Try it — Once you have read the records, output them exactly.

---

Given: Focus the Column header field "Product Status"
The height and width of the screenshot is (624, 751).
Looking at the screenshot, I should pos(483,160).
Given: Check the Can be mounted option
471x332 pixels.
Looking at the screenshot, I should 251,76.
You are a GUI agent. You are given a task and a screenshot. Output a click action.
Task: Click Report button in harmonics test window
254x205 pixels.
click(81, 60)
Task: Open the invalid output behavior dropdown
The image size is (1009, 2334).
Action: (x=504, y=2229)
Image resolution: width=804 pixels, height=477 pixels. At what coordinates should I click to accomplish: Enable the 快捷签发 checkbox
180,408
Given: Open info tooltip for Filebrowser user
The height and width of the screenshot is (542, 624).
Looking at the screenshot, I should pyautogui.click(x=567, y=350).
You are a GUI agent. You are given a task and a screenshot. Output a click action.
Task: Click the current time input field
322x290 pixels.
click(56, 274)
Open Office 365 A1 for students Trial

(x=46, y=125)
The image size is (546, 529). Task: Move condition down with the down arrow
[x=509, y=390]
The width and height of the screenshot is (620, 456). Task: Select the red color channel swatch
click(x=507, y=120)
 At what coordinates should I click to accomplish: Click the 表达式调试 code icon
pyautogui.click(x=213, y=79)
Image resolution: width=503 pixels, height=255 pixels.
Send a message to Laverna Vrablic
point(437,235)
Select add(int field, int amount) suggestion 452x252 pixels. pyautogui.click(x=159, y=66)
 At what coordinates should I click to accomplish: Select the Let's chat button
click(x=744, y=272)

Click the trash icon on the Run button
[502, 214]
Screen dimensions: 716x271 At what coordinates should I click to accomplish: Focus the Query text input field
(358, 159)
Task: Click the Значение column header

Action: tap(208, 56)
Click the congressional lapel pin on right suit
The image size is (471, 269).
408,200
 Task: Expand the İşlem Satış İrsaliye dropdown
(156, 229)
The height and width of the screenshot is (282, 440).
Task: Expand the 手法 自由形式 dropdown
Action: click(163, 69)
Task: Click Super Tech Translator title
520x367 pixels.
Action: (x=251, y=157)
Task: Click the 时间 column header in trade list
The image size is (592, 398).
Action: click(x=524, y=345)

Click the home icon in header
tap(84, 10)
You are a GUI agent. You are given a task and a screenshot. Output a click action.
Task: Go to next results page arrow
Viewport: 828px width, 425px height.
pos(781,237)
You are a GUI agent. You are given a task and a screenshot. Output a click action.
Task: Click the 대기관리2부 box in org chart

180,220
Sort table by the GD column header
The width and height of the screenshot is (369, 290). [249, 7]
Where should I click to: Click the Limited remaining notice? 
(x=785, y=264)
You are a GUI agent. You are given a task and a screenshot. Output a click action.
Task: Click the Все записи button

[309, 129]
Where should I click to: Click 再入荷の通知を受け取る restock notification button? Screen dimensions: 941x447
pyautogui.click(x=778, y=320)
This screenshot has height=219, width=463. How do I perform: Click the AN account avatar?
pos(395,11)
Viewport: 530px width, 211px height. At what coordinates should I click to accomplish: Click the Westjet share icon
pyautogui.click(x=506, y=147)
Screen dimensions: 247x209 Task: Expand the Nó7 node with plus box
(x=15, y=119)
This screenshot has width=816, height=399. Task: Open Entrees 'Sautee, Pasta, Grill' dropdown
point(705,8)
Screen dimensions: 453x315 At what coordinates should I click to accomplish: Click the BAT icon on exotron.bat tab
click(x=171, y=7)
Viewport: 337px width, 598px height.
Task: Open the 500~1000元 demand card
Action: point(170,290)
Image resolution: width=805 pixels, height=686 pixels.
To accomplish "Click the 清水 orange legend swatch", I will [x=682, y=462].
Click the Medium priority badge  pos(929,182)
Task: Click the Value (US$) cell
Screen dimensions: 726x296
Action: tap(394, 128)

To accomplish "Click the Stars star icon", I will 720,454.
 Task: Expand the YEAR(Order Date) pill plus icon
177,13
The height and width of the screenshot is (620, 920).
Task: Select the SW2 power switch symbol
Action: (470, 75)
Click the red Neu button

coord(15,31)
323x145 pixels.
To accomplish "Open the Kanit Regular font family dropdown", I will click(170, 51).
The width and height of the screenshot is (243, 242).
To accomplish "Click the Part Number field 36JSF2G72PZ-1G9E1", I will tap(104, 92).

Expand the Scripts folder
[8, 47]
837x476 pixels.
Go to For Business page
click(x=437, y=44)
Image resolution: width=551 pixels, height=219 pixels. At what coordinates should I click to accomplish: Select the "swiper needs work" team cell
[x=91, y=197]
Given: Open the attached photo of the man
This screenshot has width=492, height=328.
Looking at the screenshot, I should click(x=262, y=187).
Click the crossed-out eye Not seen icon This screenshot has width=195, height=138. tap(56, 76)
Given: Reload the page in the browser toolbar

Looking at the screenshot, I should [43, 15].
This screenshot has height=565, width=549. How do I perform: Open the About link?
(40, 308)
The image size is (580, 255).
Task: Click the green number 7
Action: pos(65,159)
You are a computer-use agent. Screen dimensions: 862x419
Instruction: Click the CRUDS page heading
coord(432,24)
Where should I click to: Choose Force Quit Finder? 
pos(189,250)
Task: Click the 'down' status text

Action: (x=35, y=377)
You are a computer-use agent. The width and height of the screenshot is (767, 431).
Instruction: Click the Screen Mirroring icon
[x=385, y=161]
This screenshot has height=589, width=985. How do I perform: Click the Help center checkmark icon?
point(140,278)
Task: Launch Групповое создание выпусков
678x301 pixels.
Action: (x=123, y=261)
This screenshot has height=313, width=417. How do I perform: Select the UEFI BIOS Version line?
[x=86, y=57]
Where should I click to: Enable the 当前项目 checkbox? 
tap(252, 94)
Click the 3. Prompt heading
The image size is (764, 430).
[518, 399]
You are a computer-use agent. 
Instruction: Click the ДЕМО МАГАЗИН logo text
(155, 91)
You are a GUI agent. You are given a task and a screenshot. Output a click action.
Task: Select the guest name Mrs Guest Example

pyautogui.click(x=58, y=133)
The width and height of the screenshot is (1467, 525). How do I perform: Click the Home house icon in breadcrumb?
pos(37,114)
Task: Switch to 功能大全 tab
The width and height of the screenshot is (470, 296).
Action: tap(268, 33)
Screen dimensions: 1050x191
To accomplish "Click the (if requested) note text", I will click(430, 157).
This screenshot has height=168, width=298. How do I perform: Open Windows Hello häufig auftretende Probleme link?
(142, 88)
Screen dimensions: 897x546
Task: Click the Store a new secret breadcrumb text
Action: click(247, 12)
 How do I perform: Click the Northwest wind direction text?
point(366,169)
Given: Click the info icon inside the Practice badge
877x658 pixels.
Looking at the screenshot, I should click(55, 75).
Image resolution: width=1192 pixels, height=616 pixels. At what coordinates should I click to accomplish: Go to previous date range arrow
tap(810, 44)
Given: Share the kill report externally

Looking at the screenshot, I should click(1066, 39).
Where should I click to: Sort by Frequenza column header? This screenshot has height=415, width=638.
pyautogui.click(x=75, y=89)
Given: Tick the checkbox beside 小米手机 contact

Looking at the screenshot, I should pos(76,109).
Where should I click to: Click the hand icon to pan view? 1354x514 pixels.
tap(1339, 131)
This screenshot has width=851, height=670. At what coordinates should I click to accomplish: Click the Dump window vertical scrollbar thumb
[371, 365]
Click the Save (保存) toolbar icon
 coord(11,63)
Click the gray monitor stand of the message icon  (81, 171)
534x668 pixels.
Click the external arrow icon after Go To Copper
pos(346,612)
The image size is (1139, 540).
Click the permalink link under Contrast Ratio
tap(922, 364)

---

Answer space —
Given: Focus the Column header field "Product Status"
The height and width of the screenshot is (624, 751).
Looking at the screenshot, I should pos(483,160).
Given: Check the Can be mounted option
471x332 pixels.
Looking at the screenshot, I should 251,76.
You are a GUI agent. You are given a task and a screenshot. Output a click action.
Task: Click Report button in harmonics test window
254x205 pixels.
click(81, 60)
Task: Open the invalid output behavior dropdown
The image size is (1009, 2334).
Action: (x=504, y=2229)
Image resolution: width=804 pixels, height=477 pixels. At what coordinates should I click to accomplish: Enable the 快捷签发 checkbox
180,408
Given: Open info tooltip for Filebrowser user
The height and width of the screenshot is (542, 624).
Looking at the screenshot, I should pyautogui.click(x=567, y=350).
You are a GUI agent. You are given a task and a screenshot. Output a click action.
Task: Click the current time input field
322x290 pixels.
click(56, 274)
Open Office 365 A1 for students Trial

(x=46, y=125)
The image size is (546, 529). Task: Move condition down with the down arrow
[x=509, y=390]
The width and height of the screenshot is (620, 456). Task: Select the red color channel swatch
click(x=507, y=120)
 At what coordinates should I click to accomplish: Click the 表达式调试 code icon
pyautogui.click(x=213, y=79)
Image resolution: width=503 pixels, height=255 pixels.
Send a message to Laverna Vrablic
point(437,235)
Select add(int field, int amount) suggestion 452x252 pixels. pyautogui.click(x=159, y=66)
 At what coordinates should I click to accomplish: Select the Let's chat button
click(x=744, y=272)

Click the trash icon on the Run button
[502, 214]
Screen dimensions: 716x271 At what coordinates should I click to accomplish: Focus the Query text input field
(358, 159)
Task: Click the Значение column header

Action: tap(208, 56)
Click the congressional lapel pin on right suit
The image size is (471, 269).
408,200
 Task: Expand the İşlem Satış İrsaliye dropdown
(156, 229)
The height and width of the screenshot is (282, 440).
Task: Expand the 手法 自由形式 dropdown
Action: click(163, 69)
Task: Click Super Tech Translator title
520x367 pixels.
Action: (x=251, y=157)
Task: Click the 时间 column header in trade list
The image size is (592, 398).
Action: click(x=524, y=345)

Click the home icon in header
tap(84, 10)
You are a GUI agent. You are given a task and a screenshot. Output a click action.
Task: Go to next results page arrow
Viewport: 828px width, 425px height.
pos(781,237)
You are a GUI agent. You are given a task and a screenshot. Output a click action.
Task: Click the 대기관리2부 box in org chart

180,220
Sort table by the GD column header
The width and height of the screenshot is (369, 290). [249, 7]
Where should I click to: Click the Limited remaining notice? 
(x=785, y=264)
You are a GUI agent. You are given a task and a screenshot. Output a click action.
Task: Click the Все записи button

[309, 129]
Where should I click to: Click 再入荷の通知を受け取る restock notification button? Screen dimensions: 941x447
pyautogui.click(x=778, y=320)
This screenshot has height=219, width=463. How do I perform: Click the AN account avatar?
pos(395,11)
Viewport: 530px width, 211px height. At what coordinates should I click to accomplish: Click the Westjet share icon
pyautogui.click(x=506, y=147)
Screen dimensions: 247x209 Task: Expand the Nó7 node with plus box
(x=15, y=119)
This screenshot has width=816, height=399. Task: Open Entrees 'Sautee, Pasta, Grill' dropdown
point(705,8)
Screen dimensions: 453x315 At what coordinates should I click to accomplish: Click the BAT icon on exotron.bat tab
click(x=171, y=7)
Viewport: 337px width, 598px height.
Task: Open the 500~1000元 demand card
Action: point(170,290)
Image resolution: width=805 pixels, height=686 pixels.
To accomplish "Click the 清水 orange legend swatch", I will [x=682, y=462].
Click the Medium priority badge  pos(929,182)
Task: Click the Value (US$) cell
Screen dimensions: 726x296
Action: tap(394, 128)

To accomplish "Click the Stars star icon", I will 720,454.
 Task: Expand the YEAR(Order Date) pill plus icon
177,13
The height and width of the screenshot is (620, 920).
Task: Select the SW2 power switch symbol
Action: (470, 75)
Click the red Neu button

coord(15,31)
323x145 pixels.
To accomplish "Open the Kanit Regular font family dropdown", I will click(170, 51).
The width and height of the screenshot is (243, 242).
To accomplish "Click the Part Number field 36JSF2G72PZ-1G9E1", I will tap(104, 92).

Expand the Scripts folder
[8, 47]
837x476 pixels.
Go to For Business page
click(x=437, y=44)
Image resolution: width=551 pixels, height=219 pixels. At what coordinates should I click to accomplish: Select the "swiper needs work" team cell
[x=91, y=197]
Given: Open the attached photo of the man
This screenshot has width=492, height=328.
Looking at the screenshot, I should click(x=262, y=187).
Click the crossed-out eye Not seen icon This screenshot has width=195, height=138. tap(56, 76)
Given: Reload the page in the browser toolbar

Looking at the screenshot, I should [43, 15].
This screenshot has height=565, width=549. How do I perform: Open the About link?
(40, 308)
The image size is (580, 255).
Task: Click the green number 7
Action: pos(65,159)
You are a computer-use agent. Screen dimensions: 862x419
Instruction: Click the CRUDS page heading
coord(432,24)
Where should I click to: Choose Force Quit Finder? 
pos(189,250)
Task: Click the 'down' status text

Action: (x=35, y=377)
You are a computer-use agent. The width and height of the screenshot is (767, 431).
Instruction: Click the Screen Mirroring icon
[x=385, y=161]
This screenshot has height=589, width=985. How do I perform: Click the Help center checkmark icon?
point(140,278)
Task: Launch Групповое создание выпусков
678x301 pixels.
Action: (x=123, y=261)
This screenshot has height=313, width=417. How do I perform: Select the UEFI BIOS Version line?
[x=86, y=57]
Where should I click to: Enable the 当前项目 checkbox? 
tap(252, 94)
Click the 3. Prompt heading
The image size is (764, 430).
[518, 399]
You are a computer-use agent. 
Instruction: Click the ДЕМО МАГАЗИН logo text
(155, 91)
You are a GUI agent. You are given a task and a screenshot. Output a click action.
Task: Select the guest name Mrs Guest Example

pyautogui.click(x=58, y=133)
The width and height of the screenshot is (1467, 525). How do I perform: Click the Home house icon in breadcrumb?
pos(37,114)
Task: Switch to 功能大全 tab
The width and height of the screenshot is (470, 296).
Action: tap(268, 33)
Screen dimensions: 1050x191
To accomplish "Click the (if requested) note text", I will click(430, 157).
This screenshot has height=168, width=298. How do I perform: Open Windows Hello häufig auftretende Probleme link?
(142, 88)
Screen dimensions: 897x546
Task: Click the Store a new secret breadcrumb text
Action: click(247, 12)
 How do I perform: Click the Northwest wind direction text?
point(366,169)
Given: Click the info icon inside the Practice badge
877x658 pixels.
Looking at the screenshot, I should click(55, 75).
Image resolution: width=1192 pixels, height=616 pixels. At what coordinates should I click to accomplish: Go to previous date range arrow
tap(810, 44)
Given: Share the kill report externally

Looking at the screenshot, I should click(1066, 39).
Where should I click to: Sort by Frequenza column header? This screenshot has height=415, width=638.
pyautogui.click(x=75, y=89)
Given: Tick the checkbox beside 小米手机 contact

Looking at the screenshot, I should pos(76,109).
Where should I click to: Click the hand icon to pan view? 1354x514 pixels.
tap(1339, 131)
This screenshot has width=851, height=670. At what coordinates should I click to accomplish: Click the Dump window vertical scrollbar thumb
[371, 365]
Click the Save (保存) toolbar icon
 coord(11,63)
Click the gray monitor stand of the message icon  (81, 171)
534x668 pixels.
Click the external arrow icon after Go To Copper
pos(346,612)
The image size is (1139, 540).
Click the permalink link under Contrast Ratio
tap(922, 364)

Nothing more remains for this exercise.